Kompromiss zeichnet sich ab Fortschritte bei Atomgesprächen mit dem Iran

„Wir arbeiten hart.“

Genf – Bei den Gesprächen über das iranische Atomprogramm in Genf zeichnet sich ein Kompromiss ab. „Wir arbeiten hart“, sagte US-Außenminister John Kerry am Freitagabend nach einer fünfstündigen Verhandlungsrunde mit iranischen Amtskollegen Mohammed Dschwad Sarif. Eine Einigung sei jedoch noch nicht erzielt worden. Beide Minister bezeichneten die Gespräche als positiv, nannten jedoch keine Einzelheiten.

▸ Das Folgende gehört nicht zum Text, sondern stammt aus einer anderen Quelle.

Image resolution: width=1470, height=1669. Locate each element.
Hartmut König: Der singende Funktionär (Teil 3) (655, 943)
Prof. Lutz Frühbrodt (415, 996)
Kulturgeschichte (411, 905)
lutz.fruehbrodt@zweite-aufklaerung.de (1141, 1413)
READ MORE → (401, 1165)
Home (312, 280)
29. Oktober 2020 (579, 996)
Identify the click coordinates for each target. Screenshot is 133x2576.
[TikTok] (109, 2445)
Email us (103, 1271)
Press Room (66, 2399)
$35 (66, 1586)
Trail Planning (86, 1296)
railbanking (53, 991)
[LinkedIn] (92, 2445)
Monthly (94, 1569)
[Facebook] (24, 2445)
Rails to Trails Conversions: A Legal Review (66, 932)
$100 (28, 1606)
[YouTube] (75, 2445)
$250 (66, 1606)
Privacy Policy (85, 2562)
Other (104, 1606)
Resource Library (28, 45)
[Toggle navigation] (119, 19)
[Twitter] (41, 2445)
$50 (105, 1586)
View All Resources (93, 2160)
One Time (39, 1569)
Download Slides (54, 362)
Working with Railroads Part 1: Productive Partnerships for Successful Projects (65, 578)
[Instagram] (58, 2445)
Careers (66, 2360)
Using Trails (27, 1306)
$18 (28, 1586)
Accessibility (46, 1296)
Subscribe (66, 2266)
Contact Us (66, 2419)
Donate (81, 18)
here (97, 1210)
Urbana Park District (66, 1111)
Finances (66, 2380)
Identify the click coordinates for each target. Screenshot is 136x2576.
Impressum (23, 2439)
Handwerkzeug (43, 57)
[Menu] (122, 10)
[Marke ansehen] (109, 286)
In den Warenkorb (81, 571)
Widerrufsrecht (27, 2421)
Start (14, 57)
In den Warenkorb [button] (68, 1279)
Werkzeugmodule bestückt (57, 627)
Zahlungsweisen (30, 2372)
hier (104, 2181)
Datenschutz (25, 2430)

Mittlerweile ist auch der russische Außenminister Lawrow auf dem Weg nach Genf, der chinesische Außenamtschef Wang Yi wird ebenfalls erwartet. Beobachter werten dies als Zeichen, dass eine Lösung des seit zehn Jahren andauernden Konfliktes in greifbare Nähe gerückt sein könnte.

Der französische Außenminister Fabius warnte dagegen vor zu hohen Erwartungen. Einige Themenbereiche, wie die Zukunft des Schwerwasserreaktors in Arak, seien noch ungeklärt, des Weiteren müssten die Warnungen Israels vor einem Kompromiss mit dem Iran ernst genommen werden.